# start of Data for this exercise

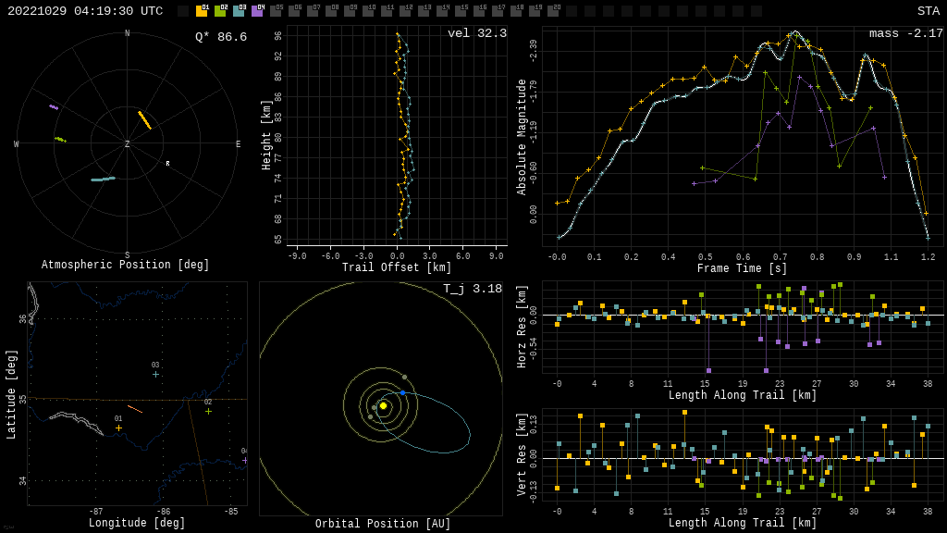Click the blue Earth dot on orbit

(x=402, y=392)
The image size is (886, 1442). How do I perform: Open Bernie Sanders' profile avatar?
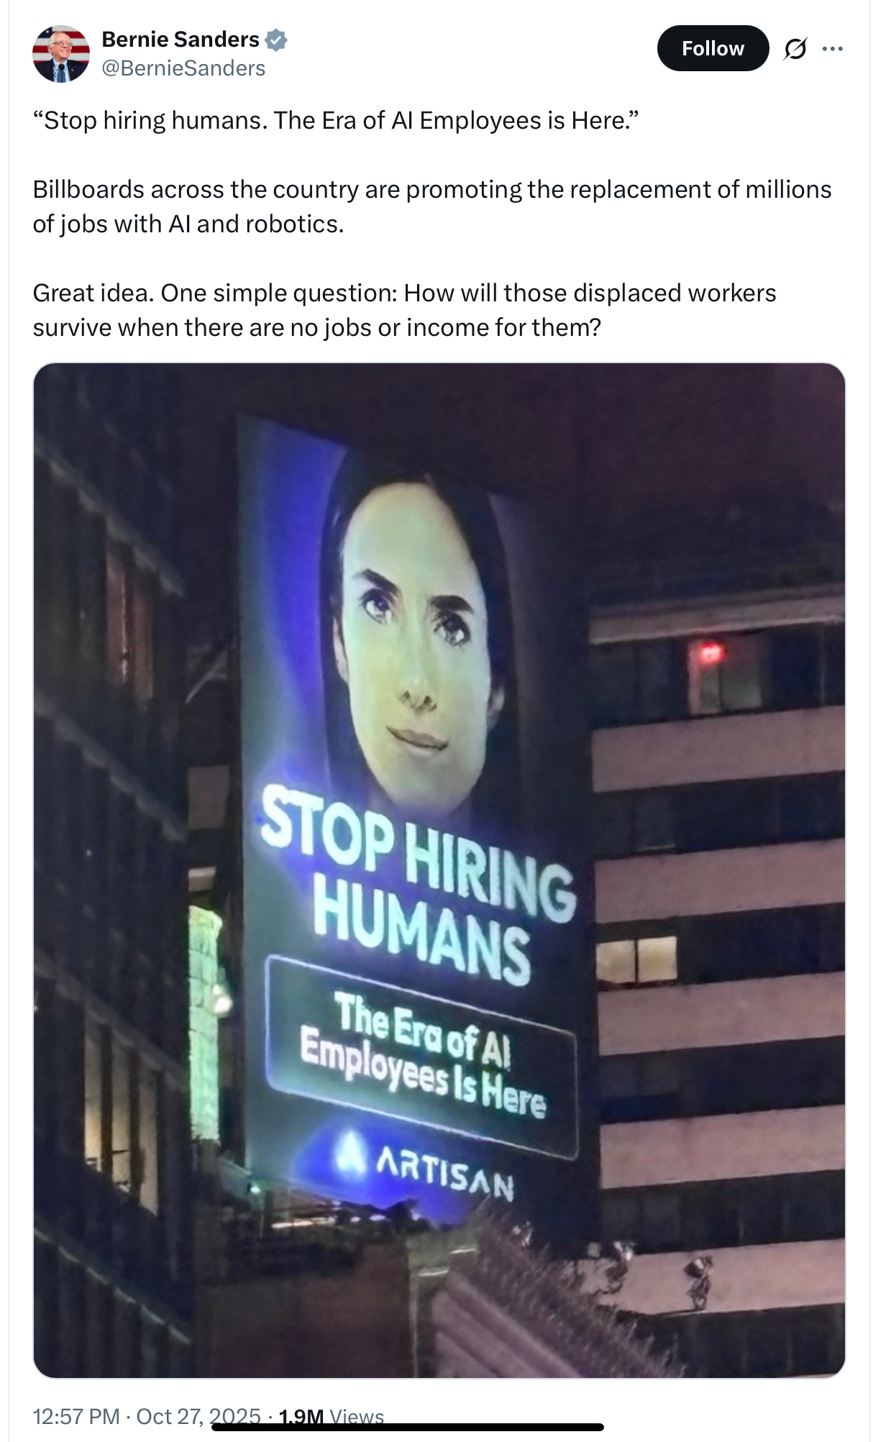tap(61, 54)
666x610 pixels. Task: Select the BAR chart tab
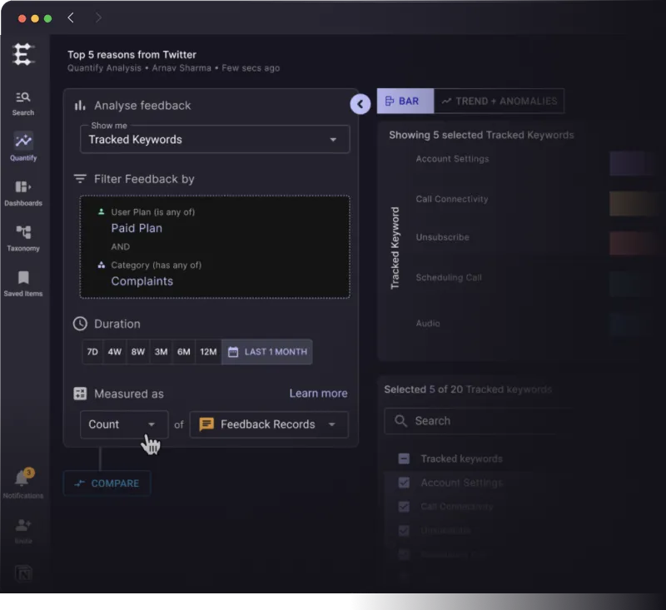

# end of Data for this exercise

● **To be done**
Write out each line of the data above as a numbered list, skipping blank lines. Leave the pictures out.

● **Solution to this task**
1. Click the blue Earth dot on orbit
2. (x=402, y=392)
3. The image size is (886, 1442). How do I perform: Open Bernie Sanders' profile avatar?
4. tap(61, 54)
5. 666x610 pixels. Task: Select the BAR chart tab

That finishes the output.